7. The refrigerant total charge detection method according to claim 6, characterized by, In step S3, the calculation process for the pipe lengths of the condenser's superheated zone, subcooled zone, and two-phase zone includes the following steps: S301, acquire the known total heat transfer coefficient k, the refrigerant import and export specific enthalpy H r,in , H r,out ; S302, given the initial value of the pipe length L; S303, calling the condenser heat transfer mathematical model to calculate the refrigerant outlet specific enthalpy H' r,out ; S304, Determine H' r,out Is it = H r,out If yes, output the calculation result; if no, adjust the value of pipe length L and execute steps S303 and S304 again until H' r,out =H r,out .

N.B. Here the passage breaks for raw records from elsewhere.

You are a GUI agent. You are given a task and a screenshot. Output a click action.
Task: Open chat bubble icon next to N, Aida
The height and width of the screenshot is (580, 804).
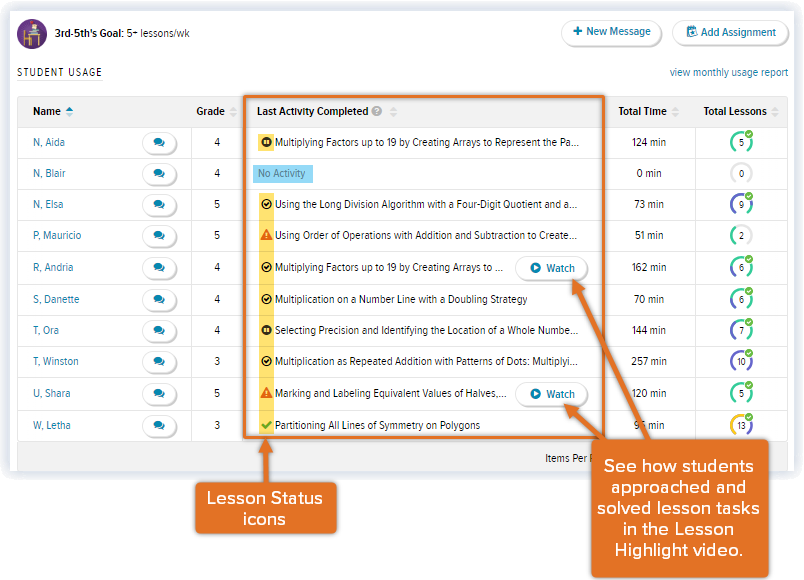click(157, 143)
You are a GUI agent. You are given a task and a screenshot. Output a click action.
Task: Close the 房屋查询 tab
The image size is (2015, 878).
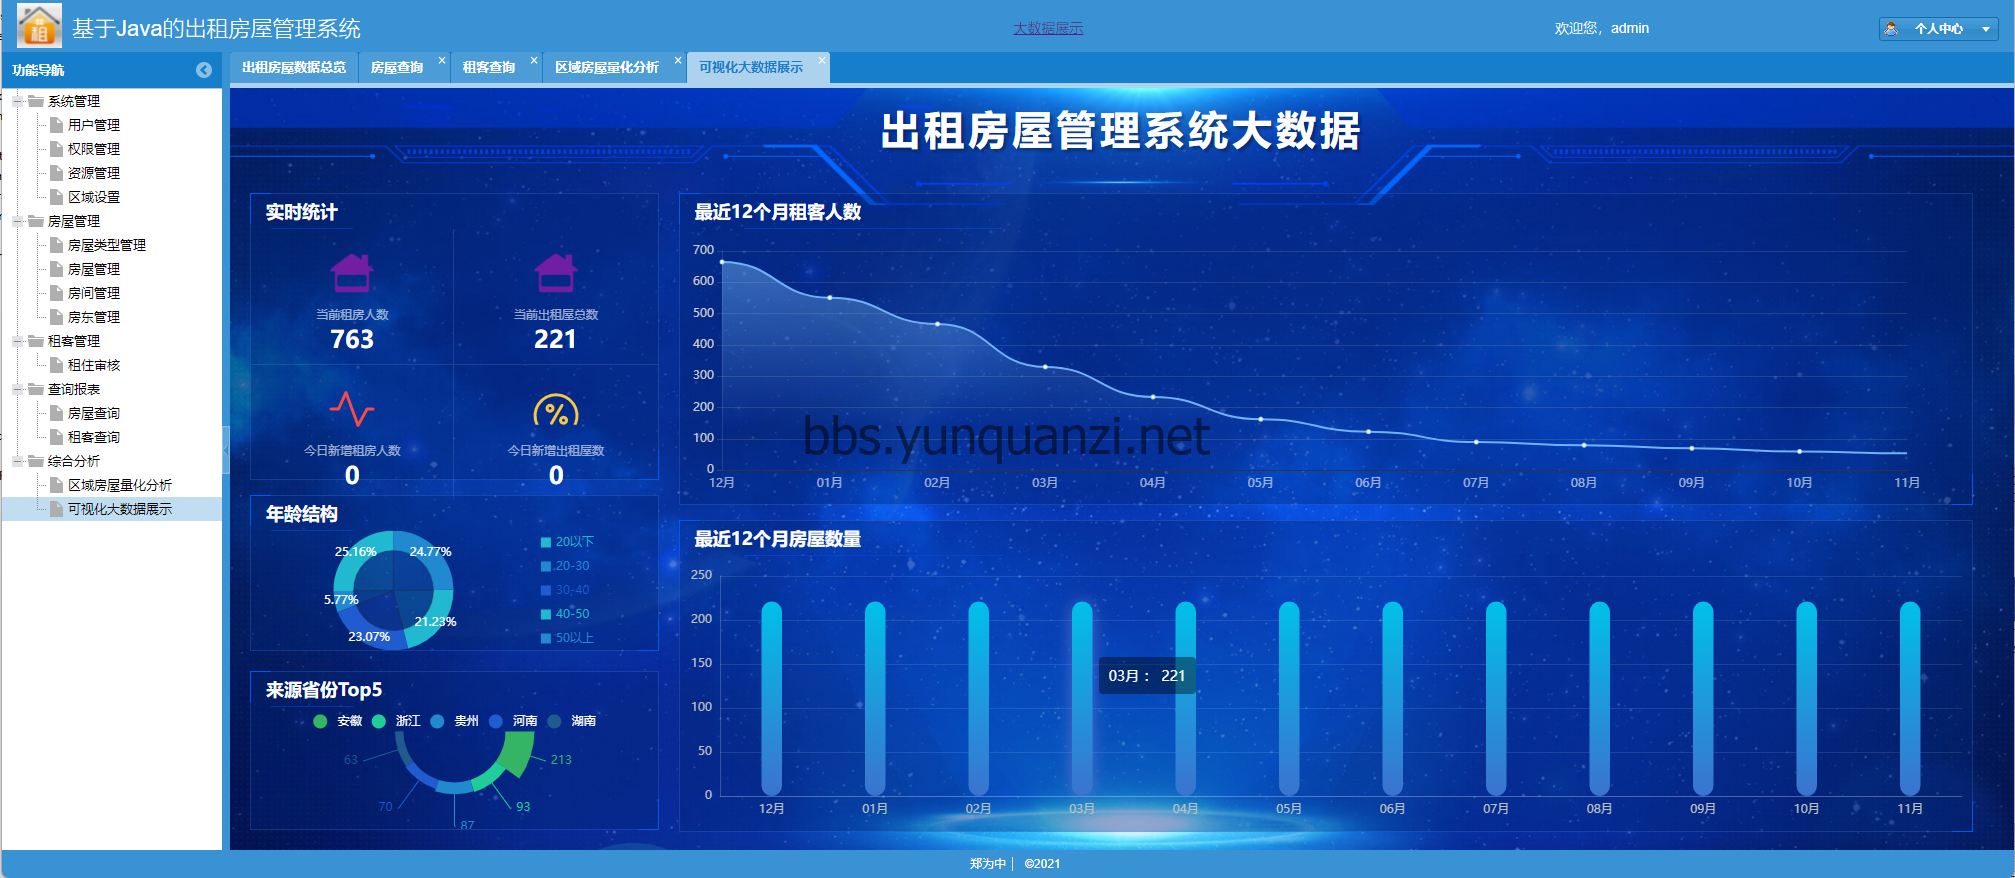pyautogui.click(x=442, y=61)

8. The total refrigerant charge detection method according to claim 1, characterized by, In step S4, the refrigerant inventory in the condenser = total refrigerant mass in the finned tubes + total refrigerant mass in the elbows; wherein, the total refrigerant mass in the finned tubes is the sum of the refrigerant mass in each phase region of each flow path, and the total refrigerant mass in the elbows is the sum of the refrigerant mass in all elbows; The refrigerant mass in each phase region of each flow path is calculated using the following formulas (10~12); (10) In the formula, m sh For the refrigerant quality in the superheated zone, L sh ρ is the length of the pipe in the superheated zone. G Where A is the refrigerant gas density in the superheated zone, and A is the cross-sectional area of the refrigerant pipe. (11) wherein m sc is the mass of subcooled refrigerant, L sc is the length of the subcooled pipe, p L is the density of subcooled refrigerant gas; (12) where m tp is the two-phase region refrigerant mass, L tp is the two-phase region pipe length, and is the two-phase region void fraction; The mass of refrigerant in each bend (m) r,elbow Perform according to the following formula (13): (13) where R is the bend radius, D i is the pipe inside diameter, p r is the refrigerant fluid density within the bend, m r,elbow is the refrigerant mass within the bend.

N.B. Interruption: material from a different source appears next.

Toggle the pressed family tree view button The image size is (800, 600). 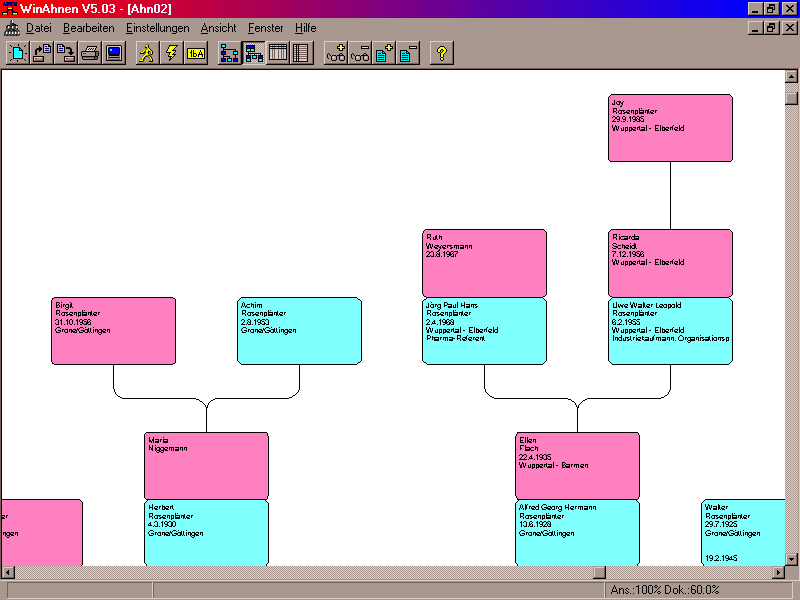254,53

9. A refrigerant total charge detection device for a refrigeration system, characterized by The detection device uses the detection method described in any one of claims 1-8 to detect the total refrigerant charge. The detection device includes: The condenser temperature monitoring module can read the actual temperature distribution data inside the condenser of the refrigeration system for subsequent correction of the overall heat transfer coefficient. The heat transfer coefficient correction module is used to correct the calculation error of the condenser heat transfer mathematical model, so that the calculated value of the elbow temperature is comparable to the measured value. The zoned pipe length calculation module calculates the pipe length of the superheated zone, subcooled zone and two-phase zone of the condenser based on the corrected total heat transfer coefficient, which is used for subsequent calculation of the condenser refrigerant inventory. The refrigerant inventory calculation module is used to calculate the refrigerant inventory in the condenser based on the calculation results of the heat transfer coefficient correction module and the partitioned pipe length calculation module, and to calculate the total refrigerant charge of the system based on the refrigerant inventory in the condenser.